I open the throttle and the engine roars — all 110cc of it. Melissa and I perch on the seat of the little Suzuki scooter — bags strapped to our backs and chests, respectively — as it works its way up to cruising speed. The sky is a flawless blue overhead, and brilliantly hued plants planted in a bed of porous volcanic rock line the road. We’ve just come off several days of absolute relaxation on the beach, and this road-trip marks the dissolution of our dependence on Samoa’s unreliable public transportation system. Renting a scooter in Savai’i had been a spur of the moment decision, but it was looking like a good one.
‘This place is so like the Philippines,’ I think as we cruise down the narrow coastal road. The ways of the road, the bombastic buses, the children running naked from their homes to wave and shout whatever English words they know in your direction…
But that’s not an entirely accurate comparison. The homes are even more colorful, as colorful as the plants surrounding them. Many structures are a roof set on pillars, covering a concrete floor with mats placed on it for sitting and sleeping. People drive… sanely. Speed limits are followed, and traffic is nearly non-existent. And the air… it’s clean, fresh, and pure.
We bypass town and head down a village road to the Tafua Rainforest Preserve. On the way, signs announce a crater ahead. We draw closer, and are hailed by a wrinkled matron from her veranda.
“I’m the keeper of this place, you need to ask my permission to visit.”
“I’m sorry, I didn’t realize that,” I said, removing my helmet. “My name is Nathan.”
The ‘entrance fee’ will be $5 tala per person, and we have to be firm in our insistence that we don’t want a guide. No, really, we’ll be fine.
Wheels greased we carry on, and after a short drive down a jungle road find ourselves emerging back on the road we arrived on.

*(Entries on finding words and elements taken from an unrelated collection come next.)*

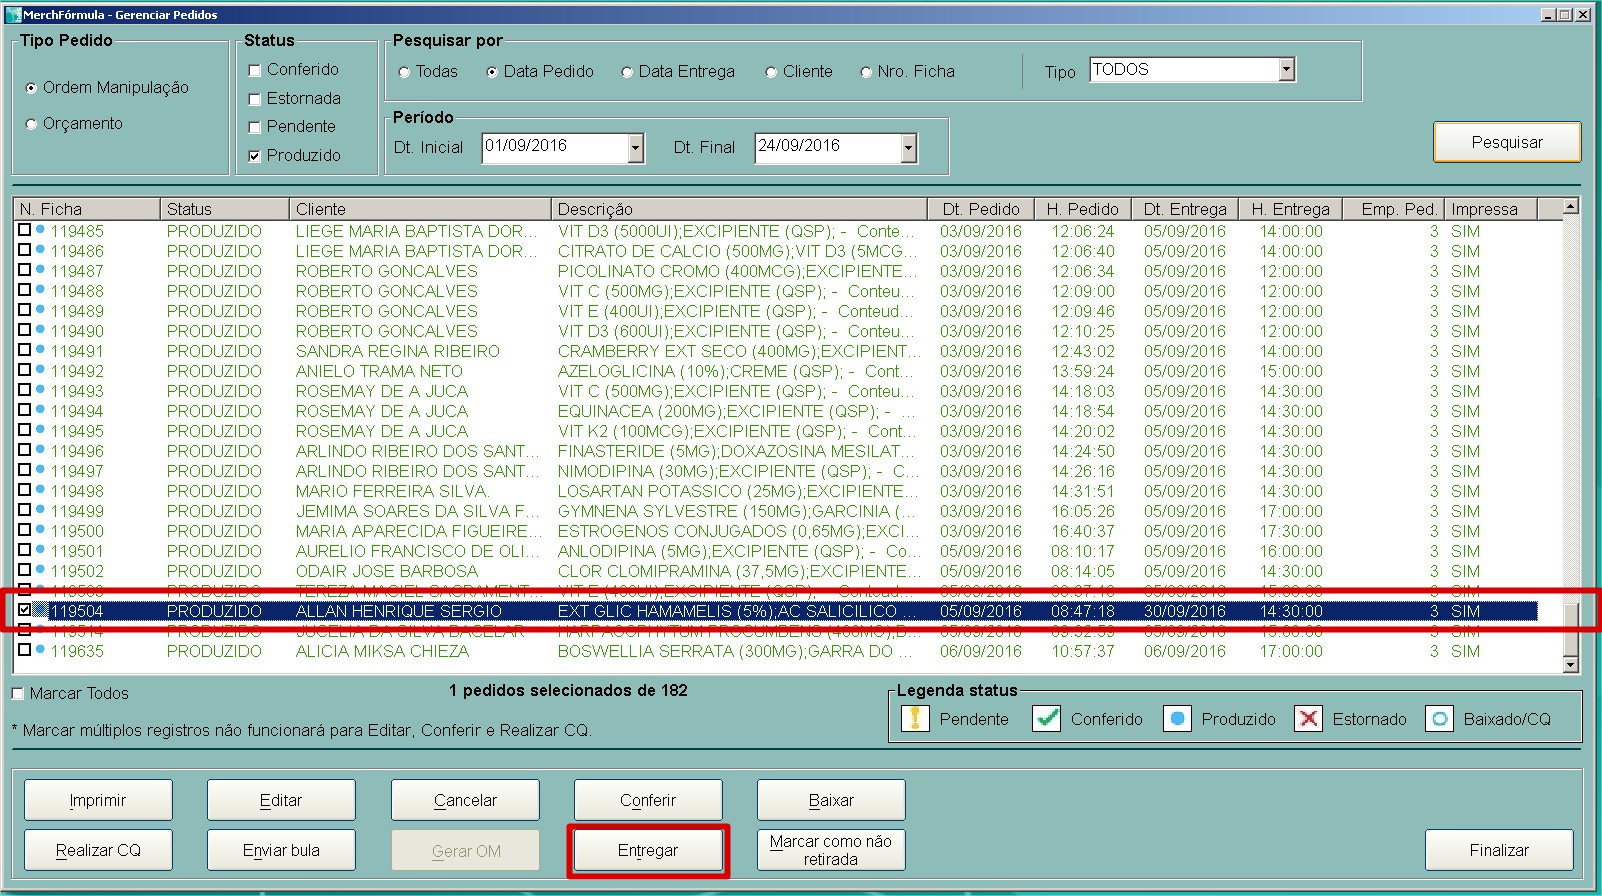Expand the Dt. Final date picker
Image resolution: width=1602 pixels, height=896 pixels.
908,148
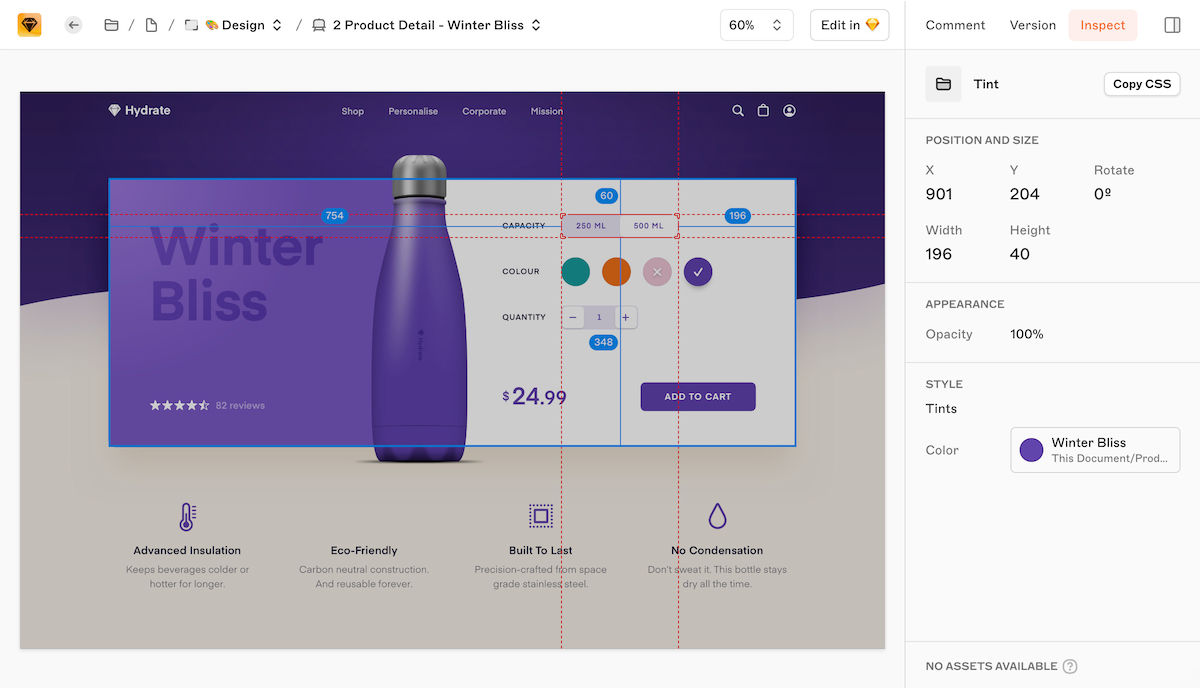Viewport: 1200px width, 688px height.
Task: Click the search magnifier in Hydrate header
Action: click(x=738, y=111)
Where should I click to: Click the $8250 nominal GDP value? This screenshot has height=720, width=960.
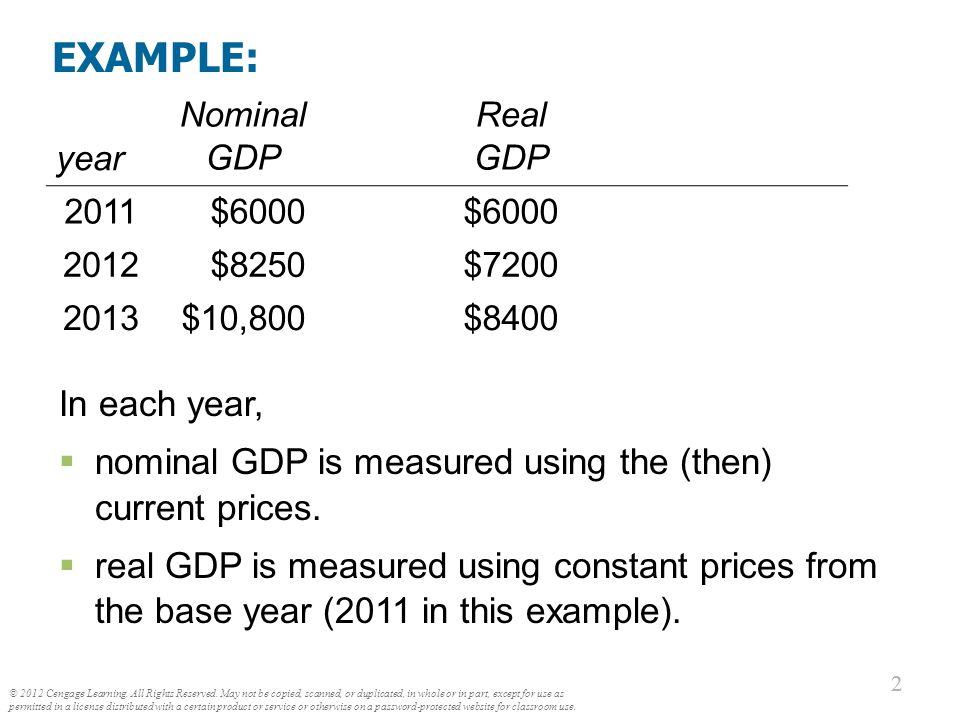click(257, 265)
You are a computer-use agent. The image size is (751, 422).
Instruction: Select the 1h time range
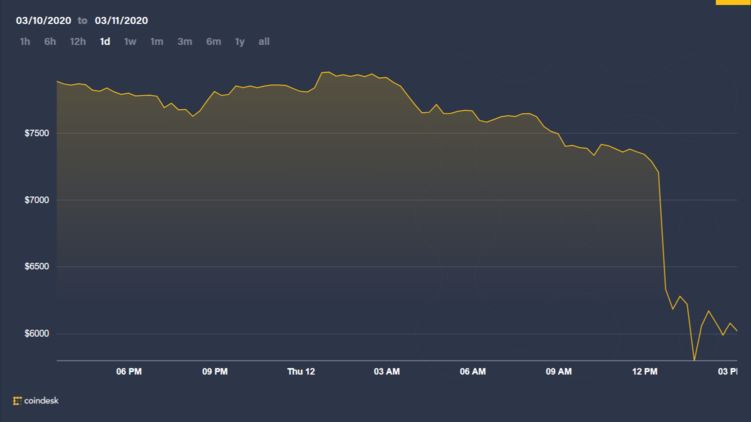click(24, 41)
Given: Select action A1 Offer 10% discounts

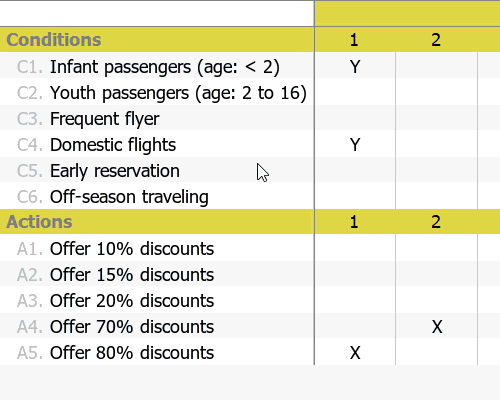Looking at the screenshot, I should (x=157, y=249).
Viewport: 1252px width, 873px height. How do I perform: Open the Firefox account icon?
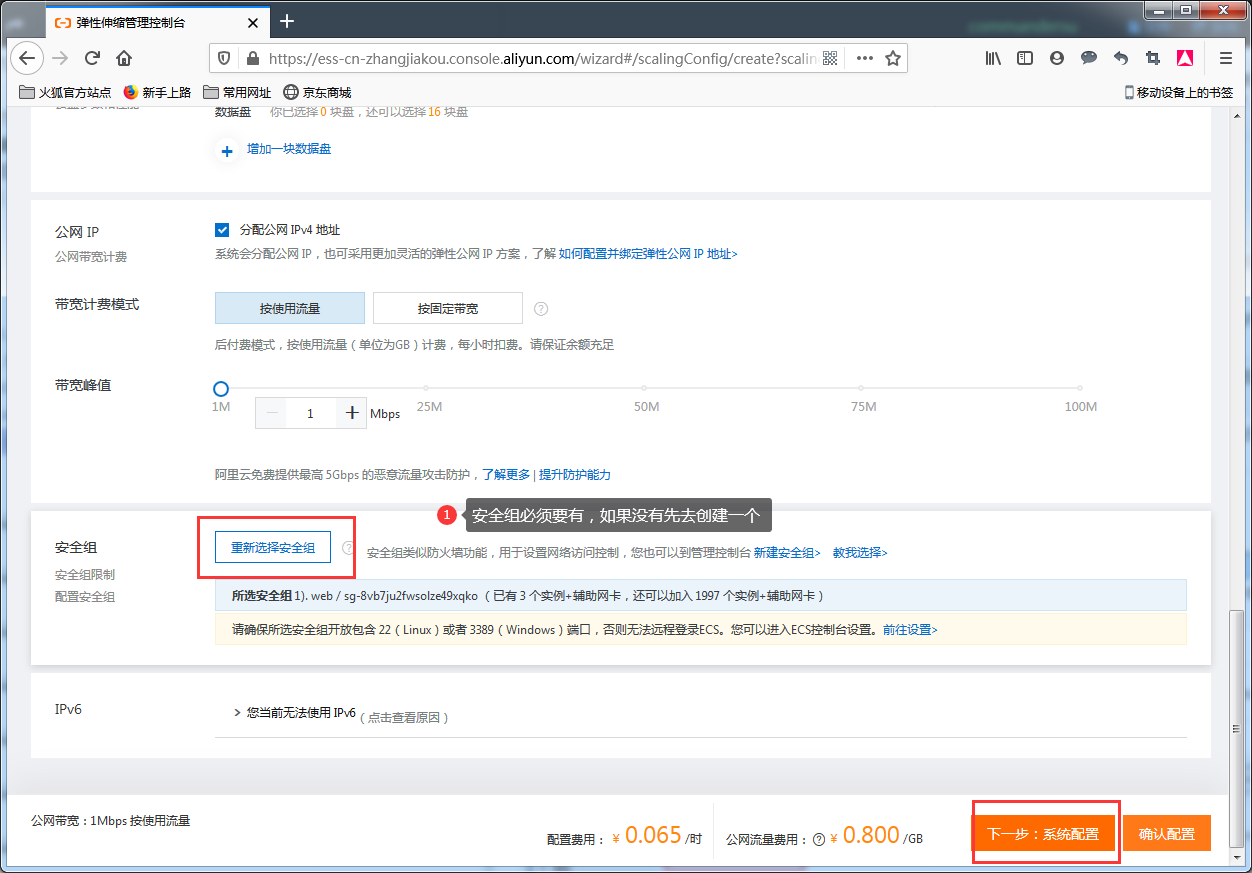pos(1057,58)
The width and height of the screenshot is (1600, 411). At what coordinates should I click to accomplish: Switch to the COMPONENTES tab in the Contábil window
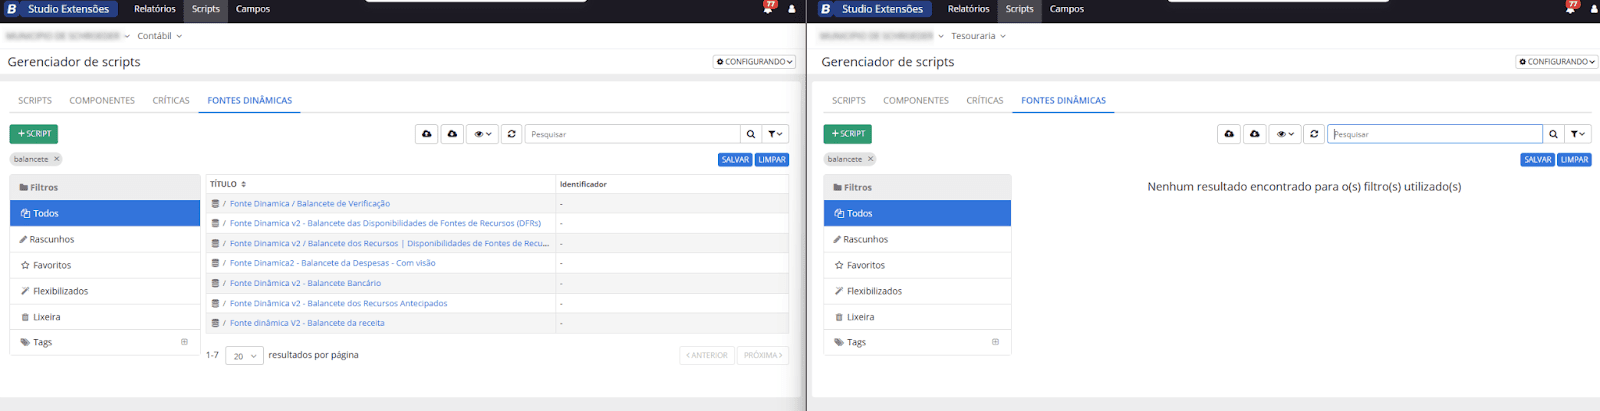click(x=102, y=101)
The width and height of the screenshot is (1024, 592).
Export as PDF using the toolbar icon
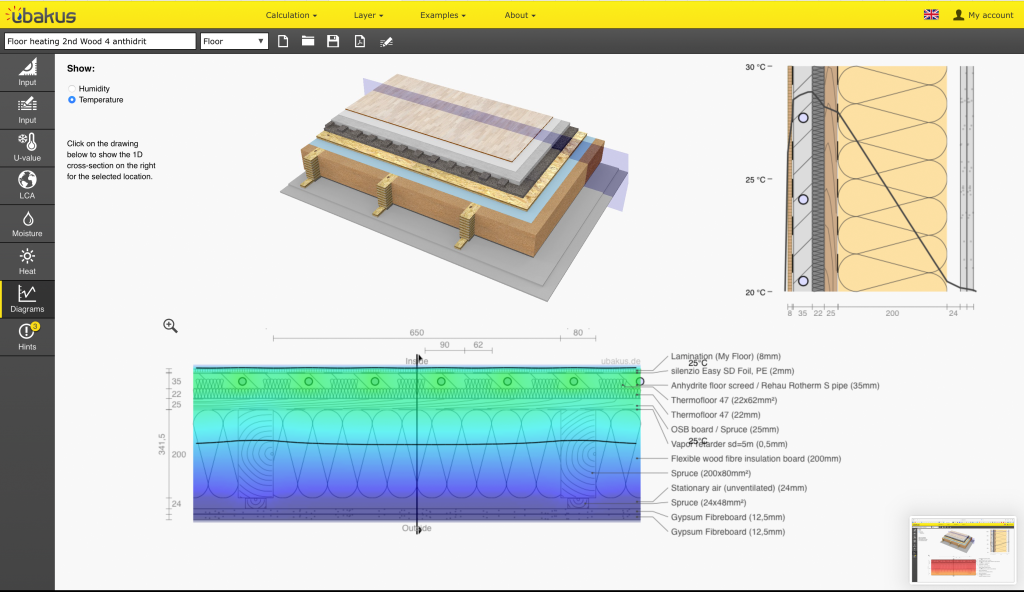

A man ahead hails us from his veranda, beckoning us to come closer — much like the matron had beckoned us to her porch. I turn the bike around and drive away.
A few failed forays into the jungle dissuade us from wasting any more time; we cut our losses and abandon the quest for the crater. It’s not a total failure, though. We manage to see some jungle, and scrounge up some bananas directly from the source.
Police checkpoints are never an exciting prospect when driving in a foreign country. Tourists make tempting targets, and some lawmen can’t resist padding their pockets by fleecing those intrepid enough to visit their country. Samoa, though…
“Do you have a license?” the police officer asks me. He’s a huge man, but not at all fat. Still, his forearms look about as thick as my thighs, something his imitation Dolce and Gabana shades and traditional sarong do nothing to diminish.
“Of course!” I answer, digging through my pockets and thanking the heavens I actually have one.
He looks it over, then returns it.
“Do you know how we get to the waterfall?”
“Just go a bit further, then take a right just before the bridge. You’ll see a sign!” His response is in perfect English. “Have a good day!”
Yeah, Samoa is a pretty cool place.
And the waterfall… it’s like something out of a fantasy. An aquamarine pool, hollowed out by the relentless cascade of water from the gully above, surrounded by cliff-walls draped in foliage, trees hanging on for dear life, and sheltered from the blazing tropical sun.
After a scorching hot ride, this is just what the doctor ordered.
Crisp, clean, cool. The water is an immediate balm, shocking our heat-dulled senses and lowering our body temperatures to blissful levels.
Gust, mist, roar. The falls dominate every angle, the spray spreading out over the pool, the current pushing at us as we swim. When I dive through the veil of water, it swats me down like a fly and I emerge sputtering from the roiling base of it.
If there was a moment to press ‘pause’…
But rocks make a poor mattress, and moss an unsatisfactory pillow, and we have to press on. Our paradise fades in the distance, then disappears altogether.
After the stunning Afu A’au Falls, the Alofa’aga Blowhole is mildly anti-climactic. Down a bumpy, shifting road, a large shelf from an ancient lava flow stretches to meet the sea. From within the designated ‘safety’ zone we watch as geysers of seawater erupted from not one, but several holes in the flow. The spume creates miniature clouds of mist, which dust our skin with cool relief before evaporating almost immediately in the heat.
Satuiatua Beach Resort comes into view at last, and we peel our backsides off the pleather seat. Slightly bow-legged and in dire need of a drink, we walk inside.